### The task
Search each line below for the word "will" and list those that contain it.

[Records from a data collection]
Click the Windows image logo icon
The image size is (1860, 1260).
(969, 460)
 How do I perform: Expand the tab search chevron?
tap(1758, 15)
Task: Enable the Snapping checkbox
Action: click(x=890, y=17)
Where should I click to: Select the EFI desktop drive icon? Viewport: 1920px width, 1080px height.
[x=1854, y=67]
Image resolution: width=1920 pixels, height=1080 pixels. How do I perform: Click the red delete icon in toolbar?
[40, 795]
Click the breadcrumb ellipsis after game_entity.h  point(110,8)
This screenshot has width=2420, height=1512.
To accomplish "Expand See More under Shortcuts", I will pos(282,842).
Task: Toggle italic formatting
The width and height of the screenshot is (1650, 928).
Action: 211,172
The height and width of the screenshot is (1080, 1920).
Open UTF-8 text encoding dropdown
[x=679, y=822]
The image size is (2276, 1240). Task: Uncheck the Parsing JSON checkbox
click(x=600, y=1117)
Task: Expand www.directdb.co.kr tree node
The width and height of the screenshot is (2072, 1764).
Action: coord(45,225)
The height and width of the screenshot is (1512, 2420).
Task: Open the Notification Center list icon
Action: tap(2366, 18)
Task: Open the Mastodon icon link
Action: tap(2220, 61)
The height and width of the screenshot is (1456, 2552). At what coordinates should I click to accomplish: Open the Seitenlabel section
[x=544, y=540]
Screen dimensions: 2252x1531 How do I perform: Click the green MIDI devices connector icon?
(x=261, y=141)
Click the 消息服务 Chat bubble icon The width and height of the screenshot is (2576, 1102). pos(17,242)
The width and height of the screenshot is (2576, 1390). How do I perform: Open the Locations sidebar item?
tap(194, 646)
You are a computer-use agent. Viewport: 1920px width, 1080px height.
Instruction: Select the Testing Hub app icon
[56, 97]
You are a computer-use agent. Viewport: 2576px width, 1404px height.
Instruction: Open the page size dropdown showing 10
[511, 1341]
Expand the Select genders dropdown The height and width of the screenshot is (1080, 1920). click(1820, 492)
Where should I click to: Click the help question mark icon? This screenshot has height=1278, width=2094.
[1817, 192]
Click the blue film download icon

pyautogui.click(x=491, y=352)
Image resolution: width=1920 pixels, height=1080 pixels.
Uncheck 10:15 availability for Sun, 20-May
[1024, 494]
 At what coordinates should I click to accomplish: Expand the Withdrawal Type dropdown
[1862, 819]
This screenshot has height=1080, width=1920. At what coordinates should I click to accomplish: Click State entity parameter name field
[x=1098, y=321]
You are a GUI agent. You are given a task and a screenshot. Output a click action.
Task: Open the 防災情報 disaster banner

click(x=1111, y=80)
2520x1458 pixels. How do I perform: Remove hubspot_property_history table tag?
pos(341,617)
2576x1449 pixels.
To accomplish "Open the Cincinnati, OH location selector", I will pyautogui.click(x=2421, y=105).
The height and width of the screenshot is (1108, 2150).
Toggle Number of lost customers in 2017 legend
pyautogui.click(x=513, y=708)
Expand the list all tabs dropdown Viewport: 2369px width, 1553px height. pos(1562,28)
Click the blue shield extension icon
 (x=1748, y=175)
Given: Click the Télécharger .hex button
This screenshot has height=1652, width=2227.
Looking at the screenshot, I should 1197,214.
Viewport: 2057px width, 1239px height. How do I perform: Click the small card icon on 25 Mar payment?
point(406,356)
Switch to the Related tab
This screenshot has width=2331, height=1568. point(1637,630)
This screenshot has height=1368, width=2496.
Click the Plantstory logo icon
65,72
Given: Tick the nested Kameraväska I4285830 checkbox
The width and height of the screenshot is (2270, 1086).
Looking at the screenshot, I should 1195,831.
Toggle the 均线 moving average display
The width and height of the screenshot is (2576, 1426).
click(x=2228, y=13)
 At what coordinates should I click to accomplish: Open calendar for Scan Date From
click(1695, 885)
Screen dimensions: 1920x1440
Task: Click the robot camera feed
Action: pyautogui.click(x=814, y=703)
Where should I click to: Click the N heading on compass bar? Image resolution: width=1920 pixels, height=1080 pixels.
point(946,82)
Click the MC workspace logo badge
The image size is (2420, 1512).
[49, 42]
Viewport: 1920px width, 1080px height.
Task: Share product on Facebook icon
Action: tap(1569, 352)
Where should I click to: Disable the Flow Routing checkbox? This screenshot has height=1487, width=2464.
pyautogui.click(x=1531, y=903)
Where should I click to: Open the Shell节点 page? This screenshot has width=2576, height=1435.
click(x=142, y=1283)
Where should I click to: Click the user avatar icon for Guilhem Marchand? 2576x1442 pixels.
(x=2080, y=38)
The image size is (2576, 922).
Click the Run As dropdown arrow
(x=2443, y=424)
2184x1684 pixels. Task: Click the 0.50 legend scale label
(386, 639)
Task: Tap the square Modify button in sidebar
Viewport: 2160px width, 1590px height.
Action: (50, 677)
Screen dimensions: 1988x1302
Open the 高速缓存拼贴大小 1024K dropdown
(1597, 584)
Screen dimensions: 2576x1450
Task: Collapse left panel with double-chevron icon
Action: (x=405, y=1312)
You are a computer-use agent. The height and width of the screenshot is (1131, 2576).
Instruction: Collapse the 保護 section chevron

### Solution for this task
To accomplish "Expand See More under Shortcuts", I will pos(282,842).
To accomplish "Open the Cincinnati, OH location selector", I will pyautogui.click(x=2421, y=105).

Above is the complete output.